--- BEGIN Material provided ---

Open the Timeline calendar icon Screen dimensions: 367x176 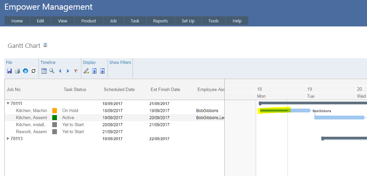[x=44, y=71]
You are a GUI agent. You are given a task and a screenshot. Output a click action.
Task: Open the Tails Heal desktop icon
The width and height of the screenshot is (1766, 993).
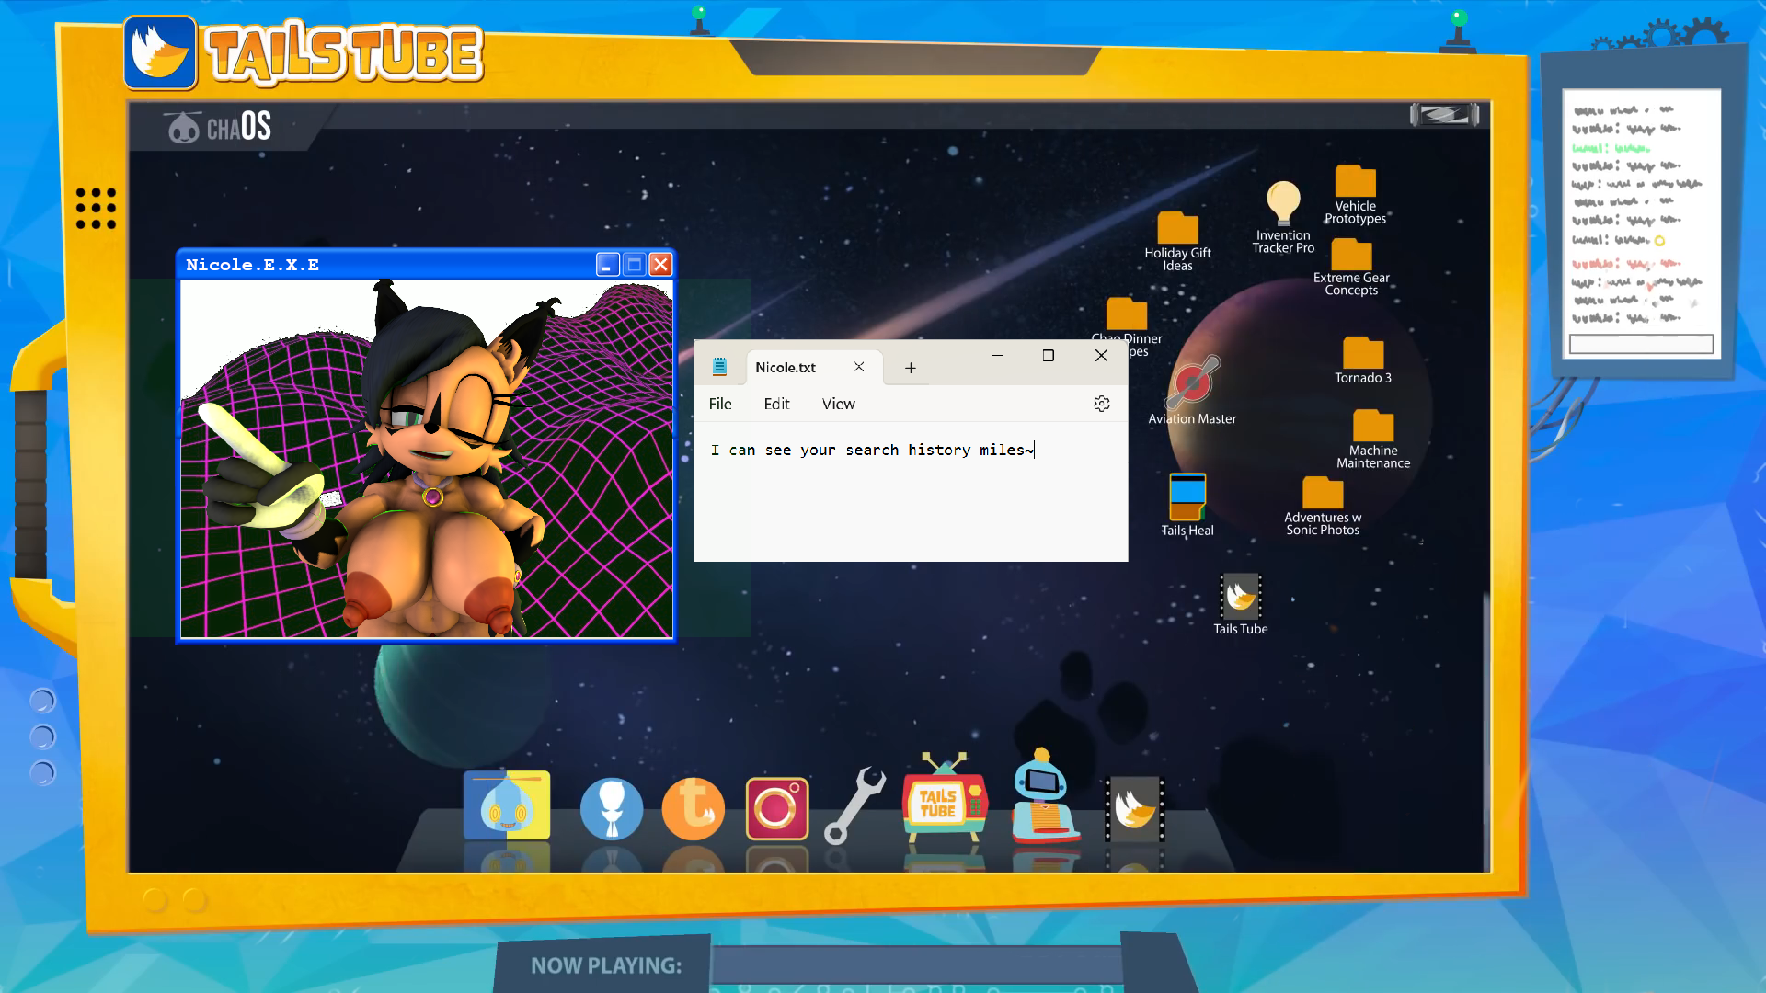(x=1187, y=498)
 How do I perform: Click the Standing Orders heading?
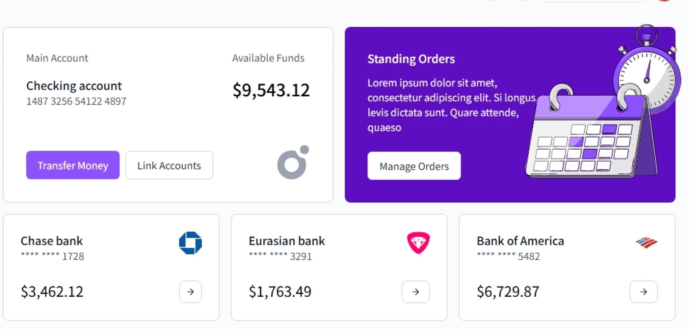click(x=411, y=59)
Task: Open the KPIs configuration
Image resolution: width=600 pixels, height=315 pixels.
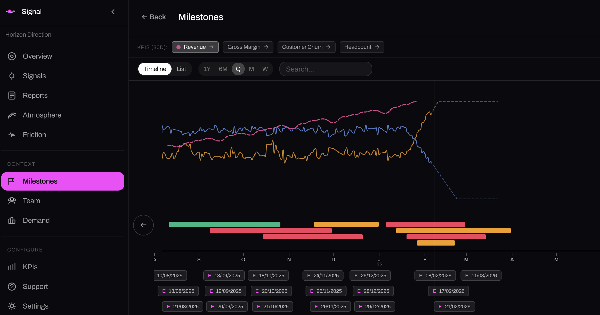Action: [x=30, y=267]
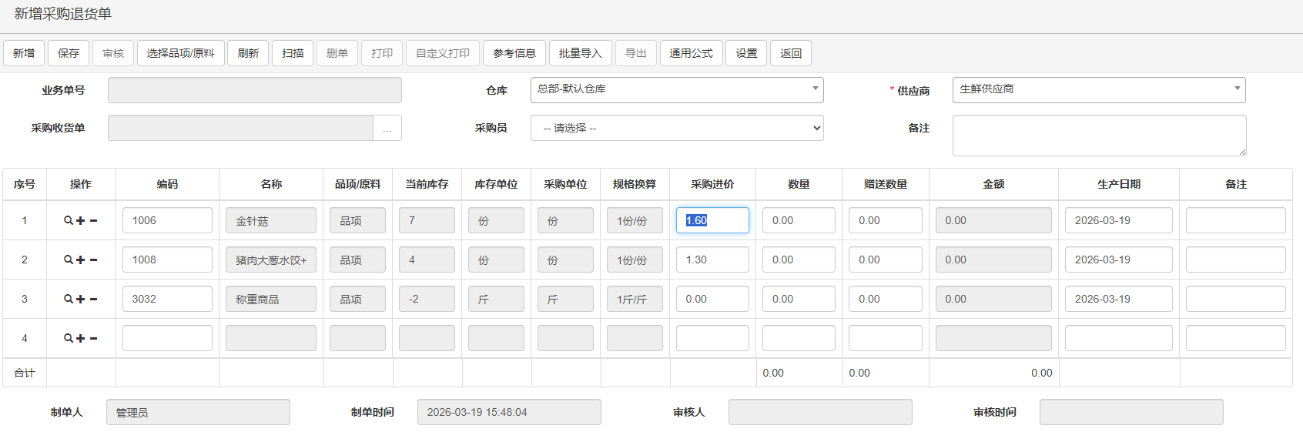Open 参考信息 from the toolbar
The image size is (1303, 432).
pos(514,53)
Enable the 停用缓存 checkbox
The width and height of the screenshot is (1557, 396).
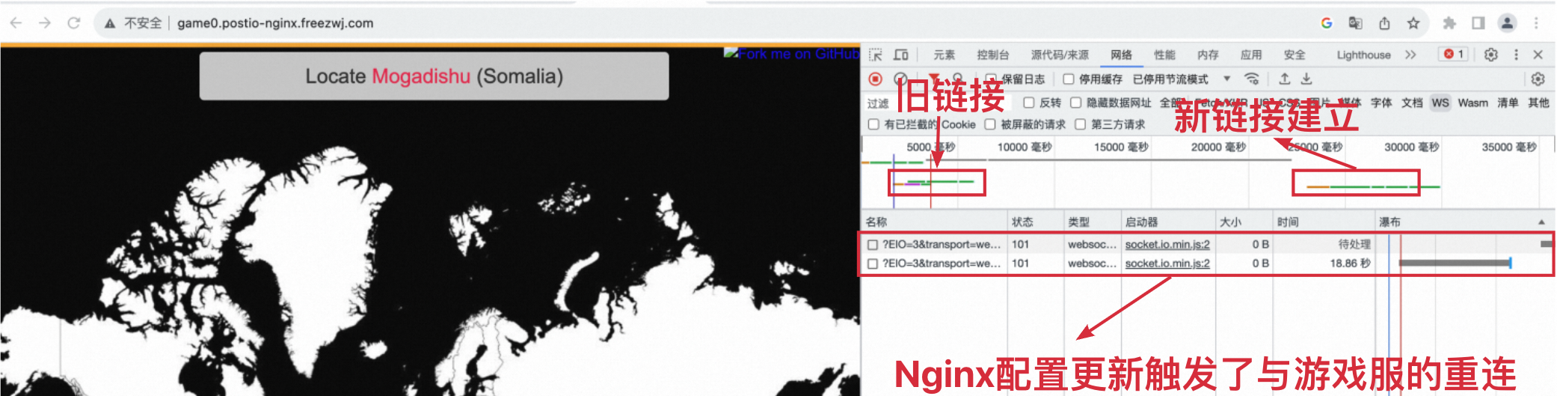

--- END Material provided ---

# [Exercise]
Render everything from the line containing "You are a GUI" down to the end of the records as a Markdown table with the columns Entry and Text, numbering each row and skipping blank lines. Leave the pictures out.

# [Written response]
| Entry | Text |
|---|---|
| 1 | You are a GUI agent. You are given a task and a screenshot. Output a click action. |
| 2 | Task: Open the Tails Heal desktop icon |
| 3 | The width and height of the screenshot is (1766, 993). |
| 4 | (x=1187, y=498) |
| 5 |  How do I perform: Click the Standing Orders heading? |
| 6 | click(x=411, y=59) |
| 7 | Task: Open the KPIs configuration |
| 8 | Image resolution: width=600 pixels, height=315 pixels. |
| 9 | Action: [x=30, y=267] |
| 10 | Open 参考信息 from the toolbar |
| 11 | The image size is (1303, 432). |
| 12 | pos(514,53) |
| 13 | Enable the 停用缓存 checkbox |
| 14 | The width and height of the screenshot is (1557, 396). |